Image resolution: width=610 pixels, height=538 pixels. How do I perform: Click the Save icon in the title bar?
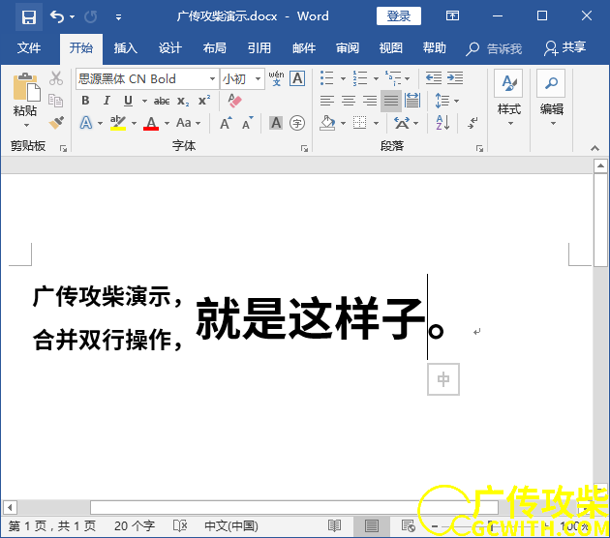tap(28, 16)
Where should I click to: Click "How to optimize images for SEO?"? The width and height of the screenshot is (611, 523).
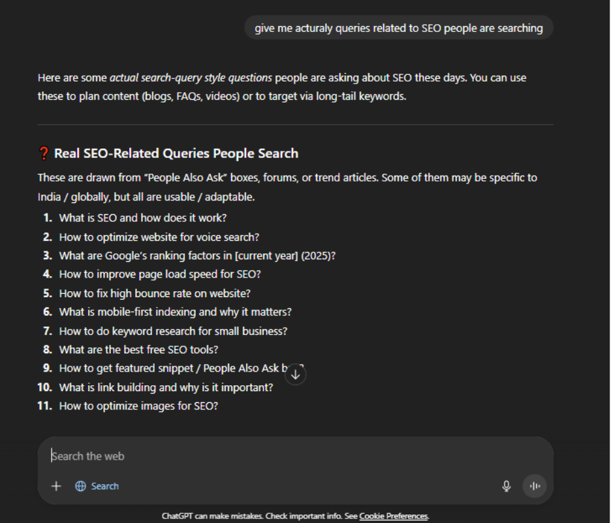[x=138, y=406]

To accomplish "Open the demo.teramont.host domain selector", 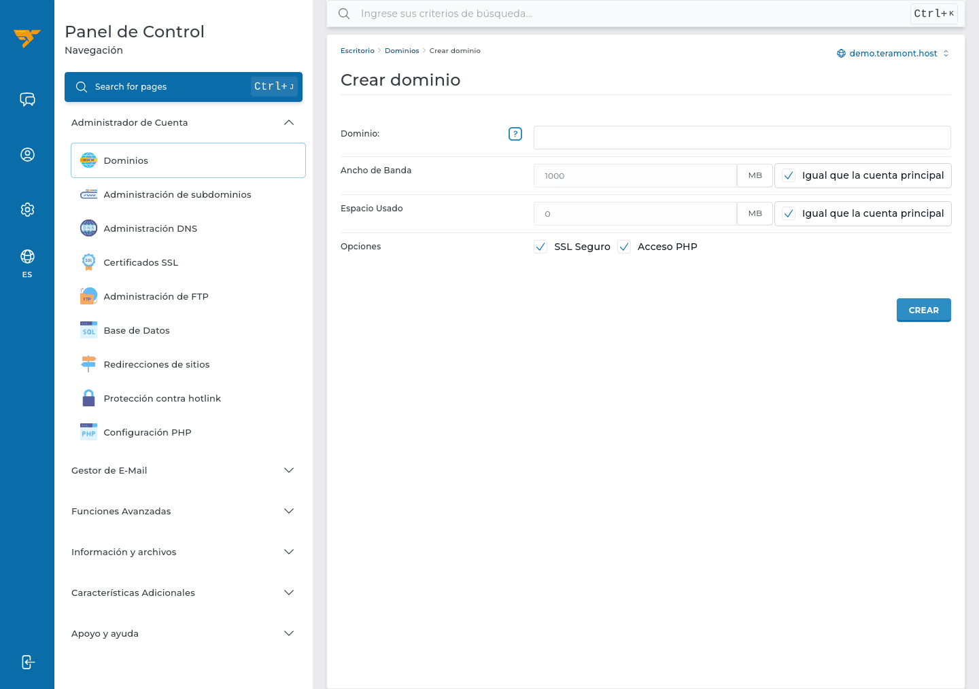I will [x=893, y=53].
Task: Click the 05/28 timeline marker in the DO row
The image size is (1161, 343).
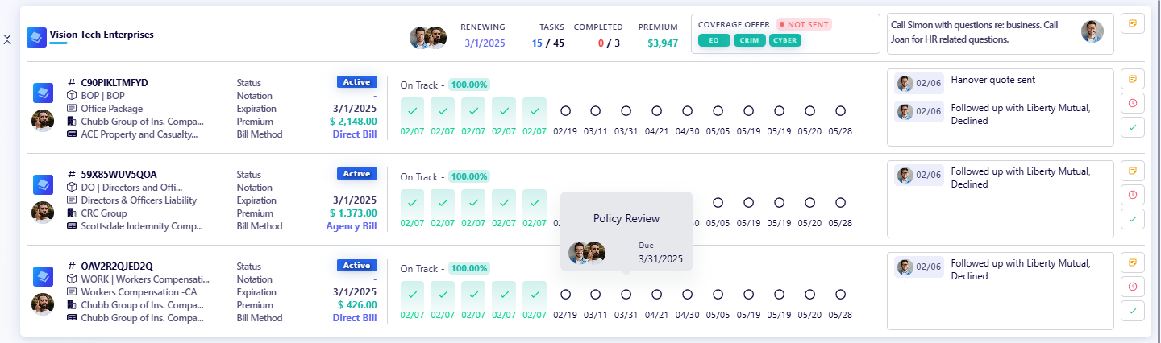Action: (x=840, y=203)
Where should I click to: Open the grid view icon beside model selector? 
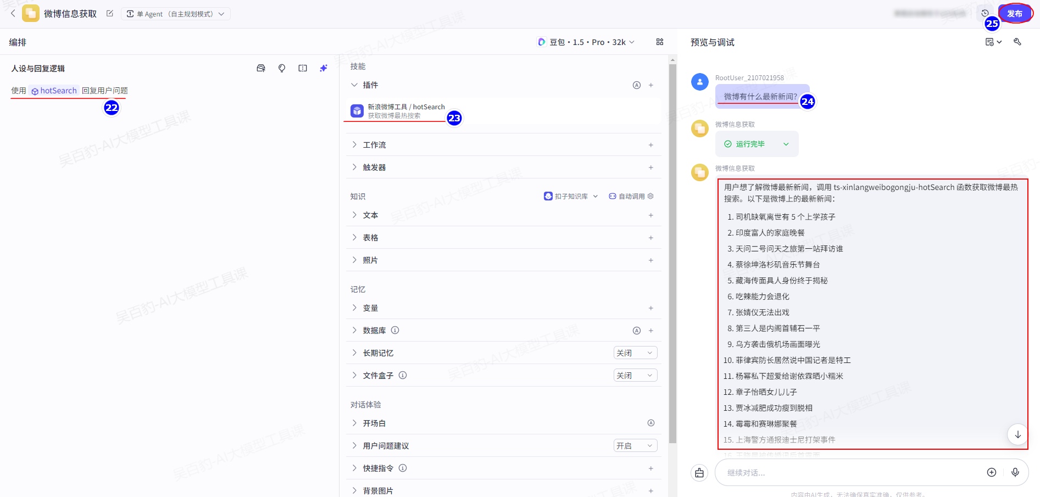click(x=660, y=42)
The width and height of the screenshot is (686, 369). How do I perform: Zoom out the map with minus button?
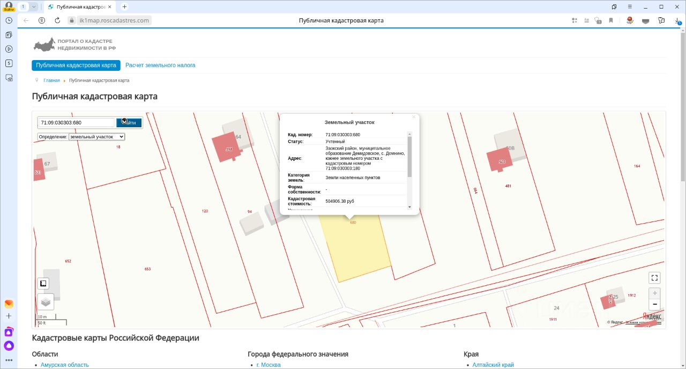tap(654, 305)
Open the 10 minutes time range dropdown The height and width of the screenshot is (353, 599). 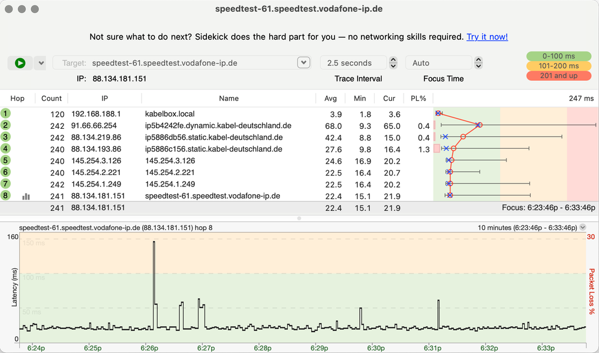(x=582, y=228)
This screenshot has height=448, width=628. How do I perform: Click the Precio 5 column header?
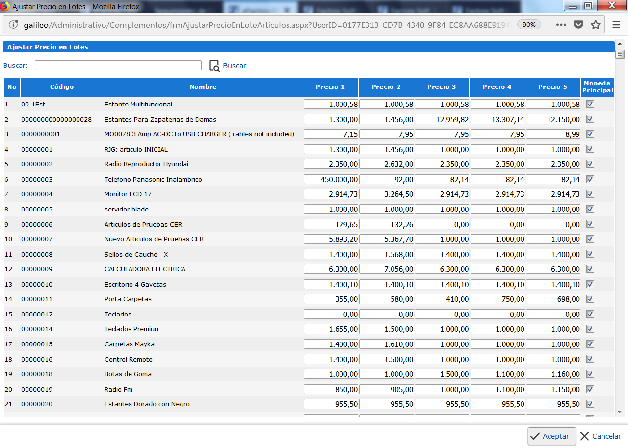coord(552,87)
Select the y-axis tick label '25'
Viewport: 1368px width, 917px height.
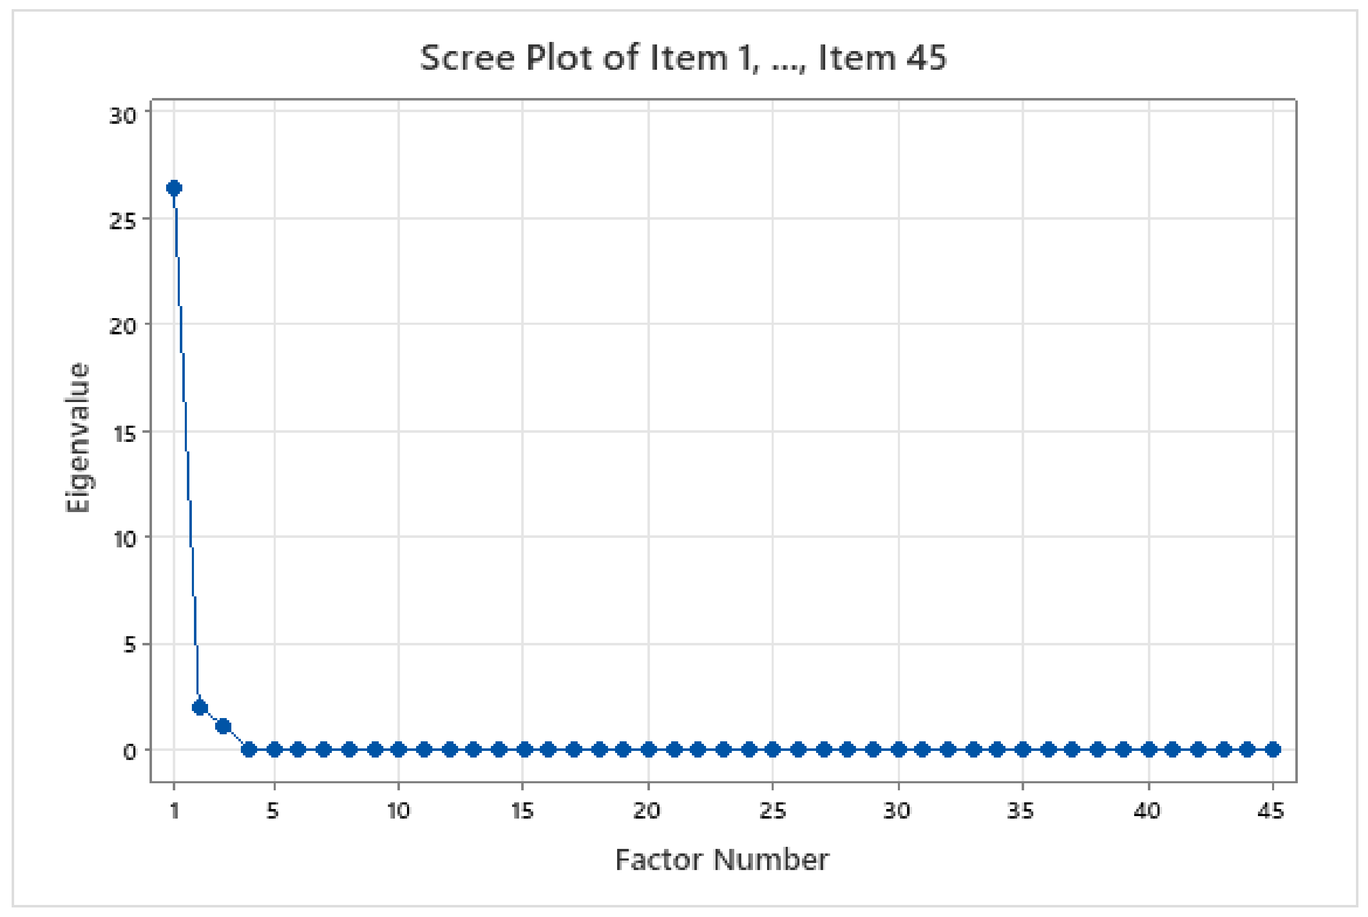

§

Task ▸ Please output the lines from the line that holds "Select the y-axis tick label '25'" through the final line of the material above, both included. Each line must match exactly, and pictures must be excluded.

Expected output ▸
Select the y-axis tick label '25'
Viewport: 1368px width, 917px height.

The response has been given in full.